Hi all, I have a general Flyte/K8s scheduling ques...
# flyte-support
m
Hi all, I have a general Flyte/K8s scheduling question that I'd love some feedback on. I have a task decorated like so:
Copy code
@task(requests=Resources(cpu="48", mem="24Gi"), limits=Resources(cpu="64", mem="64Gi"))
Normally I use limits to not leave available resources unused -- above I think of this as saying "I definitely need 48 cores to get my job done, but I can use up to 64". But in practice, because scheduling only looks at requests, apparently without regard for actual node utilization, this is problematic. My task above got scheduled onto a node with 64 cores, and even though my task has all 64cores pegged at 100%, other tasks are getting scheduled onto the same node (and failing to start, waiting in the "initializing" state). K8s thinks there is room on the node, since I only requested 48 cores, and the node has 64. In fact, even "system level" pods seem to have difficulty running well because my task is pegging all 64cores at 100%, and no capacity appears to have been reserved for other admin-type pods on the node. In case it's not obvious, know that I'm fairly new to K8s scheduling, and in fact I'm not the person that has setup the cluster or manages scheduling configuration (we use Karpenter for some of this), but I'm trying to understand this myself so I can be useful to my team in solving it. I've done some googling but not gaining much insight beyond the link posted above. Thanks! Thomas
a
Hi Thomas! Well, scheduling is one of the most interesting aspects of K8s IMO. TL;DR the K8s scheduler uses a scoring mechanism to determine on which to node to schedule a Pod. By default it won't account for utilization but allocation (probably the reason you're seeing scheduled Pods on a node with high CPU utilization). The reasoning is that resource utilization is a very spurious metric for resources like Pods. There are ways to tweak the scheduler to, for example, assign a higher score to nodes with lower resource utilization (see https://kubernetes.io/docs/concepts/scheduling-eviction/resource-bin-packing/) In fact, the entire Scheduling, Preemption and Eviction section is a great resource.

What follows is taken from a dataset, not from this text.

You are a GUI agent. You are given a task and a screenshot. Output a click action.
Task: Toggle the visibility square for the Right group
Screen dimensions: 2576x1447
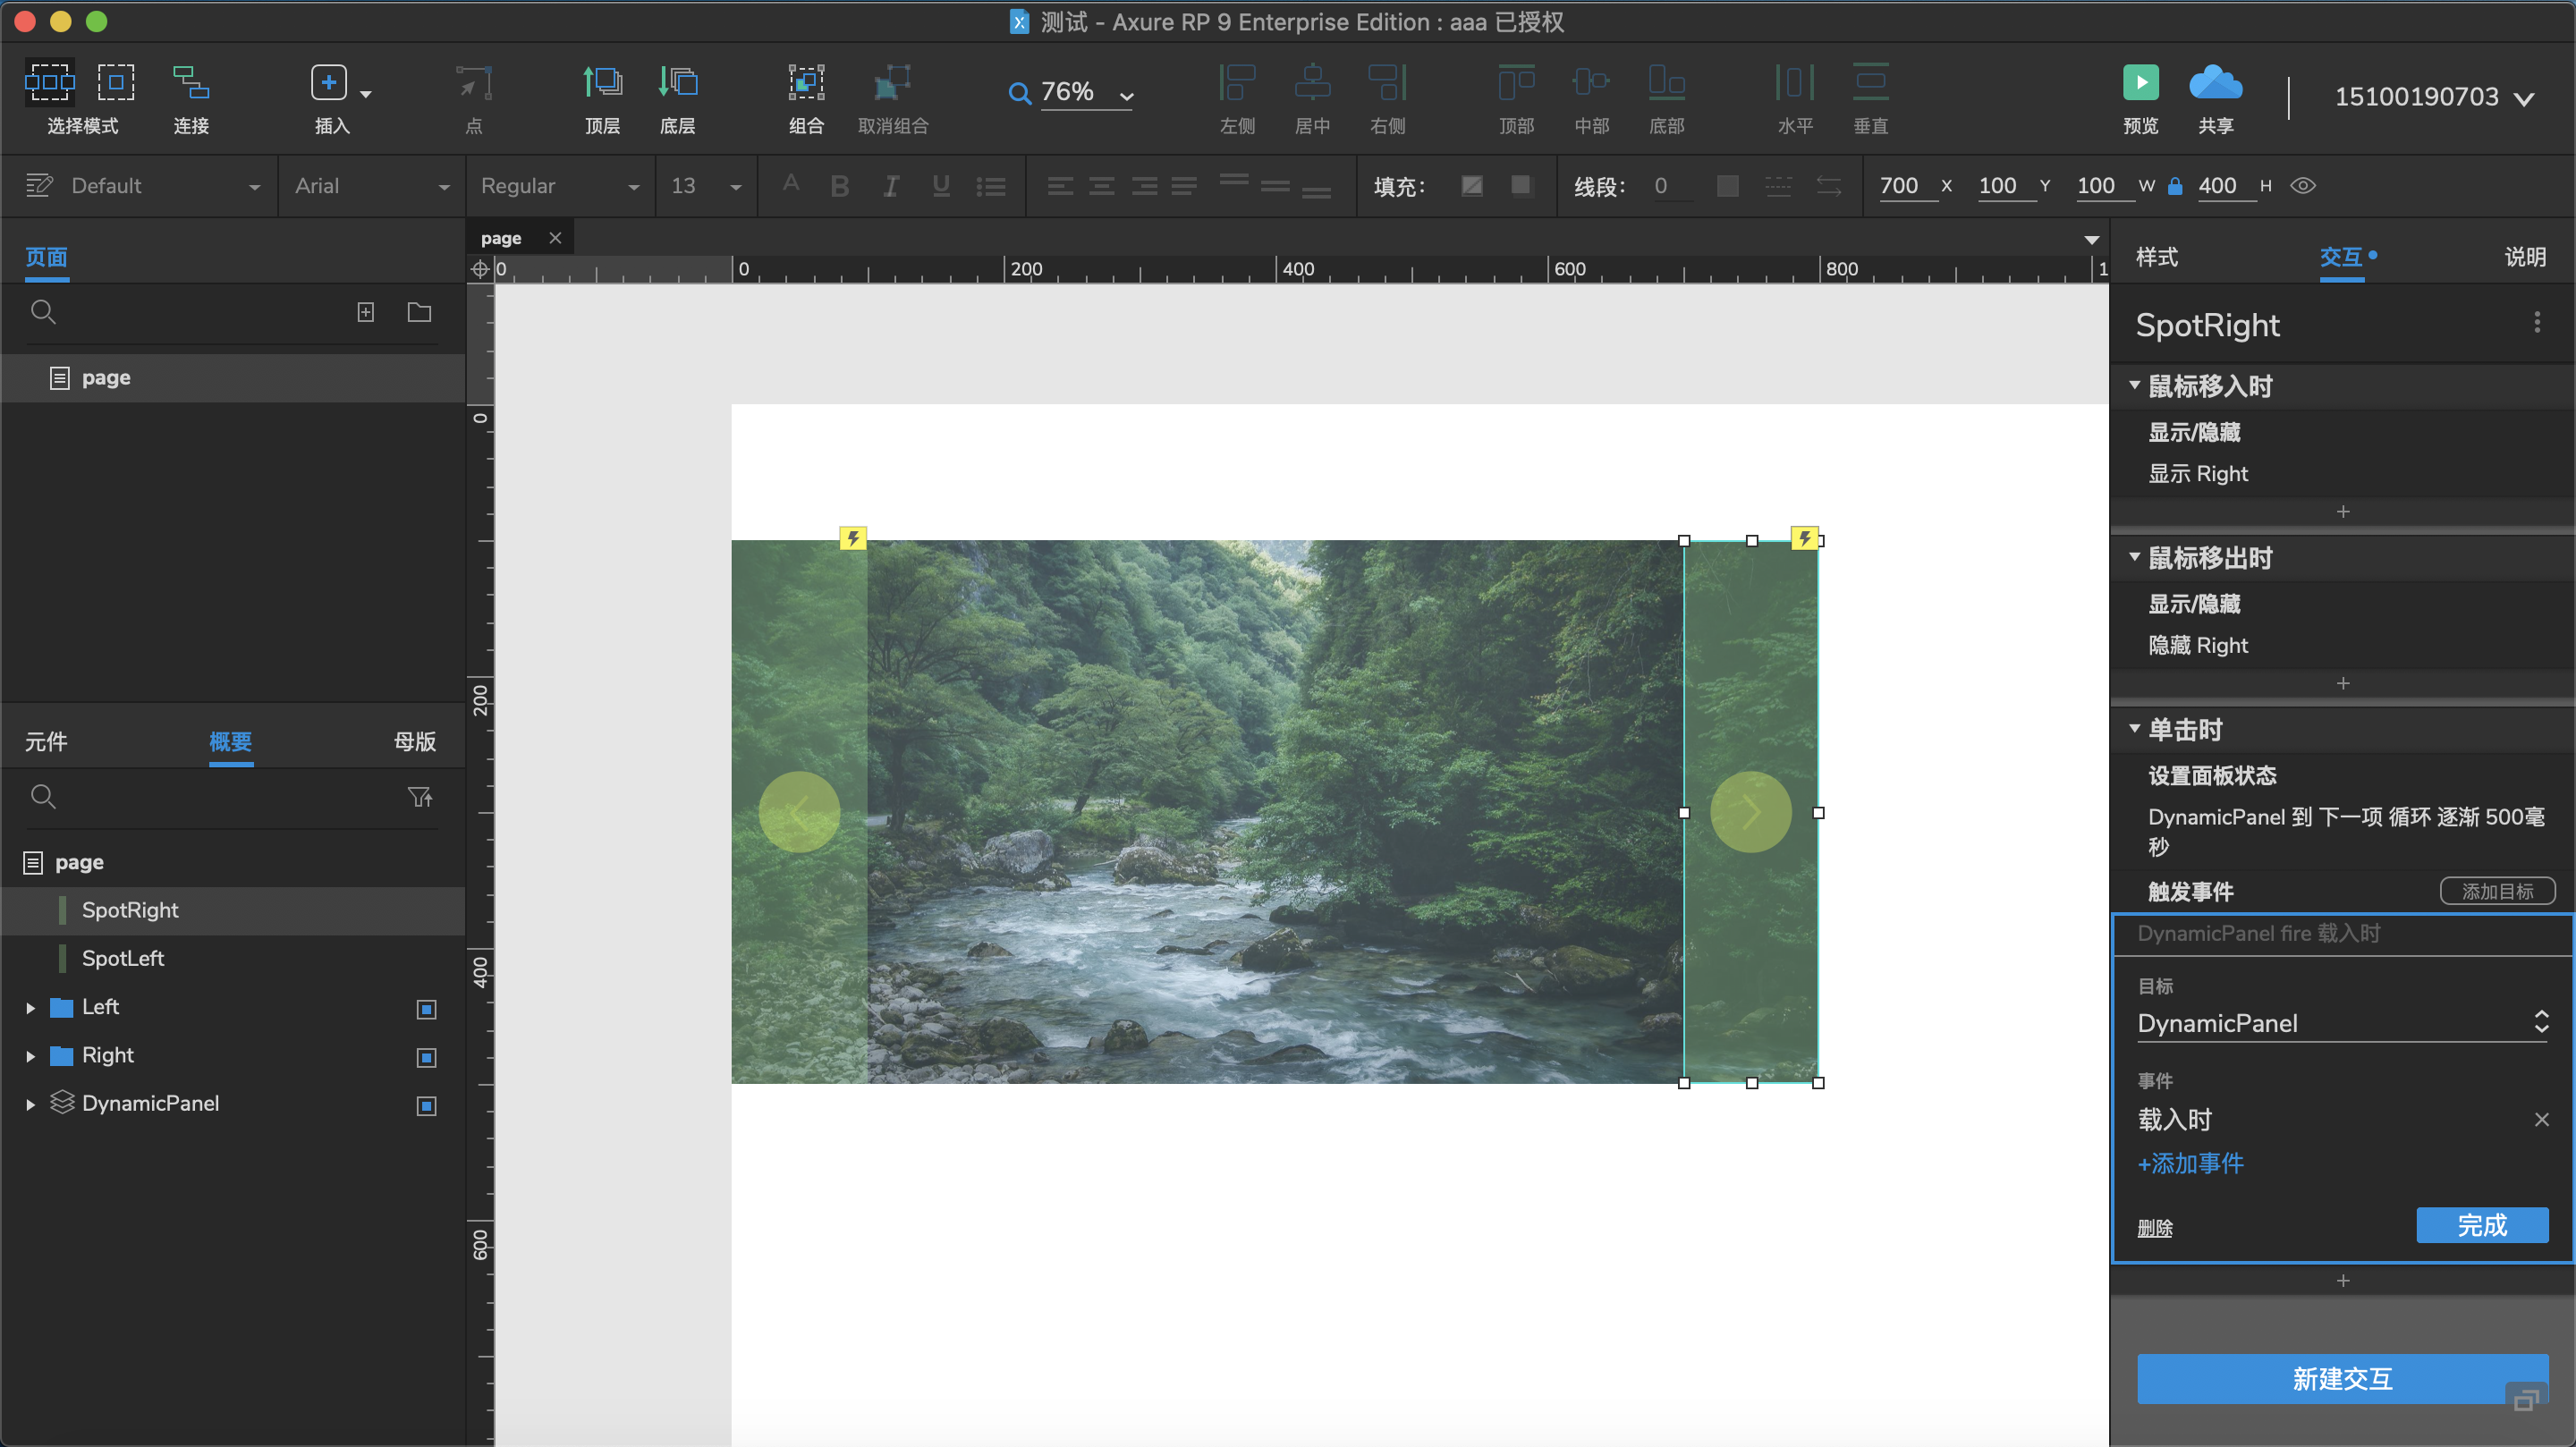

I hope this is helpful
q
Also note that in many cases setting CPU limits (not requests) results in unused CPU due to throttling, see also https://home.robusta.dev/blog/stop-using-cpu-limits But the CPU "shares" (so slices that each pod gets) are assigned/wheighted based on CPU requests, so you should not be able to completely starve other pods or system services.
gratitude thank you 1
🙌🏽 1
m
@average-finland-92144 @quaint-diamond-37493 thanks both for your feedback. @average-finland-92144 I understand node utilization is a spurious metric, so it makes sense to consider not just utilization, but max(sum(pod-requests),actual-node-utilization), and in this case if a node reported 100% utilization, even "spuriously", it would be down-voted as a target node for a task. @quaint-diamond-37493 - I read that post, and related links. I think not using CPU limits is probably the right answer from various perspectives, but I'm not sure it would have helped in the case I witnessed. To use the water-bottle analogy from that post, my story is: Marcus is alone with his water-bottle. He is very thirsty, so, whether his limit was >3 liters or there was no limit at all, either way he gets to drink all (3L) the water. Theresa (a newly scheduled pod) then shows up wanting some water. But it's all gone! I'm not very clear about what happens when that new pod shows up and another pod is already using all cores. Since the busy pod is using more than its request, (64 vs 48) presumably it could have some "taken away" by scheduling the 64 processes across 48 cores, causing computation to slow, but freeing up 16 cores for other tasks. But this did not happen. And it's not clear if the behavior would have been different absent a cpu-limit -- in that case too it would have been allowed to consume all 64 cores, since initially, it was alone on the node and they were "spare".
q
You are right that a limit equal to the number of cores should be effectively the same as no limit. But when the a new pod is scheduled, it will be guaranteed the requested cpu, the existing one will be effectively granted less cpu cycle "slices". So from my understanding of cgroups, if pods other pods don't get enough cpu, it's because the rely on their limits and their request is not high enough...
153 Views